The fact of the letters first appearing in French is now the sticking point, not their feminine source. Cyr proves that the educated Mariana could easily have known French-she was, after all, her convent’s scribe-and that the strange rhythms in her prose are precisely explained by her Portuguese mother tongue. Moreover, the exact references to her personal story could not have been known to anyone else. Why, then, is the French deception assumed? By law, Cyr notes, an author’s name had to accompany a published work (and the Letters, however obtained, were by an unknown hand). Thus they were credited to the unemployed Guilleragues, along with his Valentines, and quickly became repeat bestsellers in both original and pirated editions. Cyr generously credits not Guilleragues’s writing talent, but his excellent nose for sniffing out literary treasures. While ending his career as French Ambassador to Turkey, he hired a young man named Galland to peruse Persian writings, the result being the translation into French of the Persian classic, The Arabian Nights.
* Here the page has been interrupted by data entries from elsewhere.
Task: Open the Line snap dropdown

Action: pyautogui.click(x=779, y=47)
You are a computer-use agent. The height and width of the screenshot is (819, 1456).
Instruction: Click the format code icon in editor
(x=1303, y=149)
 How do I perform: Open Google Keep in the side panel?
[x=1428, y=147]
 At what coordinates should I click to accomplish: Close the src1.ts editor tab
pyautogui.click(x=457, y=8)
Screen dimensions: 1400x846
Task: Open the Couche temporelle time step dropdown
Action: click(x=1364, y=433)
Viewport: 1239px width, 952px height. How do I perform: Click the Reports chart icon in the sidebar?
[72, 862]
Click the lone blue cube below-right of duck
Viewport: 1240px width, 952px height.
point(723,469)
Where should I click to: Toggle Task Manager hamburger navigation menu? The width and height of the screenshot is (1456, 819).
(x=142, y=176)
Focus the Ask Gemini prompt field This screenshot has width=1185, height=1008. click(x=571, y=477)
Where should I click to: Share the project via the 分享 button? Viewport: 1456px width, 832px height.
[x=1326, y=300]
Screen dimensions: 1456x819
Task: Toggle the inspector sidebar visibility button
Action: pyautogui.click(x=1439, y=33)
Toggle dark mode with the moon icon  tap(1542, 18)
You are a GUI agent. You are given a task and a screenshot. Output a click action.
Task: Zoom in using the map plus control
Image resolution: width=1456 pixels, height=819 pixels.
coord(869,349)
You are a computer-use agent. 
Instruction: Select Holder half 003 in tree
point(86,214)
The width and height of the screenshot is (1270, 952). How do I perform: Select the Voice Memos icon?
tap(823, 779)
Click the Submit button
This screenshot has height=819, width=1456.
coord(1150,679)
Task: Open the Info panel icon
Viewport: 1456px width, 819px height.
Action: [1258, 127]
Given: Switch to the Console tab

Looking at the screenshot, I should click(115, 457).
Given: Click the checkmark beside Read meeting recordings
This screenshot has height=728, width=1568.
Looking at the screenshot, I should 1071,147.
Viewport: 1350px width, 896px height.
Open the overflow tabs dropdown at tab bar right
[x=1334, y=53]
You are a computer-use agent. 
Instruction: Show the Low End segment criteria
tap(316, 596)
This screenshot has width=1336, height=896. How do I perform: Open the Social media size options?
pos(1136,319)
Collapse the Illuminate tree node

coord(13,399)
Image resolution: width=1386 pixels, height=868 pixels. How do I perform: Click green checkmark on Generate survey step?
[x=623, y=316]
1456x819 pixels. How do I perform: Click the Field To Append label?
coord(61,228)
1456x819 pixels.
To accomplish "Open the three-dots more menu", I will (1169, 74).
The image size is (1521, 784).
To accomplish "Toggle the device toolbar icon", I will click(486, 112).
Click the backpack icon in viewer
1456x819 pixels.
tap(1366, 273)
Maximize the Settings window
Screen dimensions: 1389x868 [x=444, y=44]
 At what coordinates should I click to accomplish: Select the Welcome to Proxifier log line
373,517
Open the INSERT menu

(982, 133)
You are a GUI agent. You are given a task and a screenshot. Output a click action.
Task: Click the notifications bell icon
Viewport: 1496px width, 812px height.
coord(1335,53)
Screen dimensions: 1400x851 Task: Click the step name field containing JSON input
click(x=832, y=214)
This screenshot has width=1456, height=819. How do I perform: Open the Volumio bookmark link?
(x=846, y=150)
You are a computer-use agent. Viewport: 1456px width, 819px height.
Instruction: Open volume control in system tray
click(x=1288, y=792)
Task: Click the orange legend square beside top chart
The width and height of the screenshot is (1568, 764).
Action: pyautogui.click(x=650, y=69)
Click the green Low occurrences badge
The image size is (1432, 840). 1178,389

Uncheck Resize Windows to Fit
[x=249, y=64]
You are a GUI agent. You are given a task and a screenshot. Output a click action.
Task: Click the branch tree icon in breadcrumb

Perhaps the greatest testimony to the Letters’ power is not the argument concerning who wrote them (Cyr proves that Mariana wrote them, beyond a doubt), but their undeniable effect on other writers. The Letters influenced a raft of great writers, from Samuel Richardson (Clarissa), Choderlos de Laclos (Dangerous Liaisons), to Elizabeth Barrett Browning (Sonnets from the Portuguese). We have long passed the age of literary sentiment and high romance, but even in these ironic times the Letters play a role when deception in love rears its unlovely head. My most recent sighting occurred recently when I was reading Montreal wit Edward O. Phillips’s hilarious meditation on the downsizing years, No Early Birds. His narrator’s sharp eye discovers identical, carefully underlined copies of the Letters just as a Westmount yard sale is about to begin; both were given in the past as love tokens by the same man to two different women, lifelong friends. Mariana’s letters, it seems, can still provoke scandal, four hundred years after they appeared.